[Data on locating visible targets]

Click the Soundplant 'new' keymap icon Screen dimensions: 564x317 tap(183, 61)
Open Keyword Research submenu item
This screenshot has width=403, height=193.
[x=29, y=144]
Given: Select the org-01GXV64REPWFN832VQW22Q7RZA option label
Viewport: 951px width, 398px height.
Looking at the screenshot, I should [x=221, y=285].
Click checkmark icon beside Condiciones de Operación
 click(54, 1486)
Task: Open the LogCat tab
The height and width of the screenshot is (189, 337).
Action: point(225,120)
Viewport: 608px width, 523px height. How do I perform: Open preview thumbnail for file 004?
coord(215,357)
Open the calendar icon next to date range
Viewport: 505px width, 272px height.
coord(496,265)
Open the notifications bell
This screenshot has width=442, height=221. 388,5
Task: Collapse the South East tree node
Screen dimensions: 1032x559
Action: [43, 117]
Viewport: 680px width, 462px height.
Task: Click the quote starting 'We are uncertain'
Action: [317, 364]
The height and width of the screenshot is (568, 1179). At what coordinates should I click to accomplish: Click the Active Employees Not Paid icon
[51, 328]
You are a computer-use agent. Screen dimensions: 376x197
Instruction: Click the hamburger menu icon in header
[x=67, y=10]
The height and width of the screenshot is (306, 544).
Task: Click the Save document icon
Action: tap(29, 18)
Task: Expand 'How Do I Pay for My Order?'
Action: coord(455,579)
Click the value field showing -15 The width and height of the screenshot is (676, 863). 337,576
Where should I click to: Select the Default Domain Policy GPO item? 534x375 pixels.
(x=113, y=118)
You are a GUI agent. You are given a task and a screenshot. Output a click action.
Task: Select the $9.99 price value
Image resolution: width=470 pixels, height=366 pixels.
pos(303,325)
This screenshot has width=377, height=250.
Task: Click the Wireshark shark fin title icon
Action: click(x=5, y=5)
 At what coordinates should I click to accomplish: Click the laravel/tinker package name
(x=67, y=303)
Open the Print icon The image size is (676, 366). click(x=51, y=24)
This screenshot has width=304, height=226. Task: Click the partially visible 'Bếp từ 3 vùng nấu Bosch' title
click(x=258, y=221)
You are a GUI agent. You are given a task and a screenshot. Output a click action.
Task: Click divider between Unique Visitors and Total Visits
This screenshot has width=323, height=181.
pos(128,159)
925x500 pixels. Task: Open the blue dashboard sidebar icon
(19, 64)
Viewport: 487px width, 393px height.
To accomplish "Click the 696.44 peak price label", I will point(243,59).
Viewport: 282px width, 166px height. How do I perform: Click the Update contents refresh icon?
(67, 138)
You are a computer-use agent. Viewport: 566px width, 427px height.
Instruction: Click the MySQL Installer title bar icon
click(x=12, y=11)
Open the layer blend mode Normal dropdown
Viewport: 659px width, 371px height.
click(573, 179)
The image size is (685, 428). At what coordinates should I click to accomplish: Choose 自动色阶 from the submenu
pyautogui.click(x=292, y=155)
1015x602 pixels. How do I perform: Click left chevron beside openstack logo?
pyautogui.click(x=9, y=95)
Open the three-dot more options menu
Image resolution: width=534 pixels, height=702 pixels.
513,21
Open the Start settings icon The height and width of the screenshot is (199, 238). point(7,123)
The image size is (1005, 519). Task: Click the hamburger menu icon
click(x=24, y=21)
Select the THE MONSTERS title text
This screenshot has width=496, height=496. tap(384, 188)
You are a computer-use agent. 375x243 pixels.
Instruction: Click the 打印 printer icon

**TASK TO CARRY OUT:** Rewrite the entries from their first line through the line that contains "[x=29, y=144]", requests included, offsetting every coordinate in the answers by adding 107.

**WORKED ANSWER:**
Click the Soundplant 'new' keymap icon Screen dimensions: 564x317 tap(290, 168)
Open Keyword Research submenu item
This screenshot has width=403, height=193.
[x=136, y=251]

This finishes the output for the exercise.